In another high-profile case, in November 2019, the Turkish government claimed to have planted more trees on dry land than anyone else in a single hour — 300,000, in the central province of Çorum. It beat a record, also confirmed by Guinness inspectors, set four years before in the Himalayan state of Bhutan. The Çorum planting was part of a National Afforestation Day, when volunteers planted 11 million trees at 2,000 sites across Turkey. President Recep Tayyip Erdoğan was among those wielding a spade.

But two months later, the head of the country’s union of forestry workers reported that a survey by its members had found that as many as 90 percent of the national plantings had died. The government denies this, but experts said its counter-claim that 95 percent of the trees had survived and continued to grow was improbably high. No independent audit has yet been carried out.

Tree planting in the Philippines under its National Greening Program has also been a widespread failure, according to a 2019 study by the government’s own Commission on Audit. Ministers imposed unachievable planting targets, it said, resulting in planting “without … survey, mapping and planning.” The actual increase in forest cover achieved was little more than a tenth of that planned.

The causes of failure vary but include planting single species of trees that become vulnerable to disease; competing demands for the land; changing climate; planting in areas not previously forested; and a lack of aftercare such as watering saplings.

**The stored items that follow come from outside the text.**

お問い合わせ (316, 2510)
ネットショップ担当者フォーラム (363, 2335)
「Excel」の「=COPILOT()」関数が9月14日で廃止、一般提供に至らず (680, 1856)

Everybody likes trees. There is no anti-tree lobby. A global push to go beyond conservation of existing forests and start creating new ones goes back to 2011, when many of the world’s governments, including the United States, signed up to the Bonn Challenge, which set a goal of restoring some 860 million acres of forest globally by 2030. That is an area bigger than India, and enough to soak up 1.7 billion tons of carbon dioxide annually, adding almost a quarter to the current estimated forest carbon sink.

In 2020, at its annual meeting in Davos, Switzerland, the World Economic Forum launched One Trillion Trees, an initiative aimed at adding a third to the world’s current estimated inventory of around 3 trillion trees. Even Donald Trump got behind the push, promising to plant a billion trees across the U.S.

But the very unanimity of support for tree planting may reduce the impetus for detailed audits or critical analysis of what is actually achieved at each project. The paucity of follow-up thus far has resulted in a great deal of wasted effort – and money.

Every year, “millions of dollars” are spent on reforesting landscapes, according to Lalisa Duguma of World Agroforestry, an international research agency in Nairobi, Kenya. Yet “there are few success stories.” Typically only a minority of seedlings survive, he says, because the wrong trees are planted in the wrong places, and many are left untended, in part because ownership and management of trees is not handed over to local communities.

Such failures often go unnoticed, believes Duguma, because performance indicators measure planting rates not survival rates, and long-term oversight is minimal because projects typically last three years or less. The result is “phantom forests.”

Too often, argues Duguma, tree planting is “greenwashing” aimed at grabbing headlines and promoting an image of governments or corporations as environmentally friendly. Tiina Vahanen, deputy director of forestry at the UN’s Food and Agriculture Organization, noted recently that many projects end up being little more than “promotional events, with no follow-up action.”

Forest planting can work if the social and environmental conditions are right, and if planting is followed by long-term monitoring and aftercare of the trees. There has been substantial regrowth of the Brazil’s Atlantic Forest following a joint initiative of the government and private sector. But even here progress has been haphazard and much of the increase has been a result of natural regeneration rather than planting.